Data from a source:
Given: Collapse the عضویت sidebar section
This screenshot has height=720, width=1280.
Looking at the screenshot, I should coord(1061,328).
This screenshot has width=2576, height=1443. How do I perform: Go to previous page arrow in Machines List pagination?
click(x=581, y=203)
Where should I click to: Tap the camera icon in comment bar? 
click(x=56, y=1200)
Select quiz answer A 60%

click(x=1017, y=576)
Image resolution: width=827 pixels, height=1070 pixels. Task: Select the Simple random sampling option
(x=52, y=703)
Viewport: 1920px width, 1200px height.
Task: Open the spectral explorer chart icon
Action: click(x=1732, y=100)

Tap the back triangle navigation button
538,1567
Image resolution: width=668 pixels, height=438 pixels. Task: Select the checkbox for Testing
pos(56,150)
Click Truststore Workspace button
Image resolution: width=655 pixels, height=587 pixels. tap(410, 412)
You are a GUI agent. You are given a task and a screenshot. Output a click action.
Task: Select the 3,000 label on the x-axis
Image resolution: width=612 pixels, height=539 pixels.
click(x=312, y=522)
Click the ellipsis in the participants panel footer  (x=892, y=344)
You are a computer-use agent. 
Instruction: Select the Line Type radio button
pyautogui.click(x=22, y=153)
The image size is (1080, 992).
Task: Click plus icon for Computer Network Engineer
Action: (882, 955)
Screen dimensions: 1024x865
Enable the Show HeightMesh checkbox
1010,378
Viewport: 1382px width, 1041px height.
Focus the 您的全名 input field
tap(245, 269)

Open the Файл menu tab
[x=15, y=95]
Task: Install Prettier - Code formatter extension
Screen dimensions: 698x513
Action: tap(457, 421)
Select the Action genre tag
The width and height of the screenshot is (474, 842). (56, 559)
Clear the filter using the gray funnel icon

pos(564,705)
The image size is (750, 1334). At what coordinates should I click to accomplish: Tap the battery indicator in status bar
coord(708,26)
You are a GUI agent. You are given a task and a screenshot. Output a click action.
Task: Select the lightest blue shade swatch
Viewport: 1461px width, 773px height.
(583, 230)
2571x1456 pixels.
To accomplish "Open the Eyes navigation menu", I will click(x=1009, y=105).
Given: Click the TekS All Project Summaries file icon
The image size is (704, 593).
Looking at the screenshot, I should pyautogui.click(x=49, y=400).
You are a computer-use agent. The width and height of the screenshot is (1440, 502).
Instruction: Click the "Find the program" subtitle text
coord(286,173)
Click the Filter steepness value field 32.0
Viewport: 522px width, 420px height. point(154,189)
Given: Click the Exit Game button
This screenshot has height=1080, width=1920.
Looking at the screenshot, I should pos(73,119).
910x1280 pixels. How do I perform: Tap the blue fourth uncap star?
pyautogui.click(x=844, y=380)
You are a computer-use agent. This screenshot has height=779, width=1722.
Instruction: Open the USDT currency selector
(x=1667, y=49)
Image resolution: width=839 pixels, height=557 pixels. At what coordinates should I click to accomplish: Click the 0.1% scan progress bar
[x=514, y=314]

WORK REQUIRED » Please copy every line of the data above word for word, with nothing changed, added, or left out.

RESULT BELOW »
Given: Collapse the عضویت sidebar section
This screenshot has height=720, width=1280.
Looking at the screenshot, I should coord(1061,328).
This screenshot has width=2576, height=1443. How do I perform: Go to previous page arrow in Machines List pagination?
click(x=581, y=203)
Where should I click to: Tap the camera icon in comment bar? 
click(x=56, y=1200)
Select quiz answer A 60%

click(x=1017, y=576)
Image resolution: width=827 pixels, height=1070 pixels. Task: Select the Simple random sampling option
(x=52, y=703)
Viewport: 1920px width, 1200px height.
Task: Open the spectral explorer chart icon
Action: click(x=1732, y=100)

Tap the back triangle navigation button
538,1567
Image resolution: width=668 pixels, height=438 pixels. Task: Select the checkbox for Testing
pos(56,150)
Click Truststore Workspace button
Image resolution: width=655 pixels, height=587 pixels. tap(410, 412)
You are a GUI agent. You are given a task and a screenshot. Output a click action.
Task: Select the 3,000 label on the x-axis
Image resolution: width=612 pixels, height=539 pixels.
click(x=312, y=522)
Click the ellipsis in the participants panel footer  (x=892, y=344)
You are a computer-use agent. 
Instruction: Select the Line Type radio button
pyautogui.click(x=22, y=153)
The image size is (1080, 992).
Task: Click plus icon for Computer Network Engineer
Action: (882, 955)
Screen dimensions: 1024x865
Enable the Show HeightMesh checkbox
1010,378
Viewport: 1382px width, 1041px height.
Focus the 您的全名 input field
tap(245, 269)

Open the Файл menu tab
[x=15, y=95]
Task: Install Prettier - Code formatter extension
Screen dimensions: 698x513
Action: tap(457, 421)
Select the Action genre tag
The width and height of the screenshot is (474, 842). (56, 559)
Clear the filter using the gray funnel icon

pos(564,705)
The image size is (750, 1334). At what coordinates should I click to accomplish: Tap the battery indicator in status bar
coord(708,26)
You are a GUI agent. You are given a task and a screenshot. Output a click action.
Task: Select the lightest blue shade swatch
Viewport: 1461px width, 773px height.
(583, 230)
2571x1456 pixels.
To accomplish "Open the Eyes navigation menu", I will click(x=1009, y=105).
Given: Click the TekS All Project Summaries file icon
The image size is (704, 593).
Looking at the screenshot, I should pyautogui.click(x=49, y=400).
You are a computer-use agent. The width and height of the screenshot is (1440, 502).
Instruction: Click the "Find the program" subtitle text
coord(286,173)
Click the Filter steepness value field 32.0
Viewport: 522px width, 420px height. point(154,189)
Given: Click the Exit Game button
This screenshot has height=1080, width=1920.
Looking at the screenshot, I should pos(73,119).
910x1280 pixels. How do I perform: Tap the blue fourth uncap star?
pyautogui.click(x=844, y=380)
You are a computer-use agent. This screenshot has height=779, width=1722.
Instruction: Open the USDT currency selector
(x=1667, y=49)
Image resolution: width=839 pixels, height=557 pixels. At what coordinates should I click to accomplish: Click the 0.1% scan progress bar
[x=514, y=314]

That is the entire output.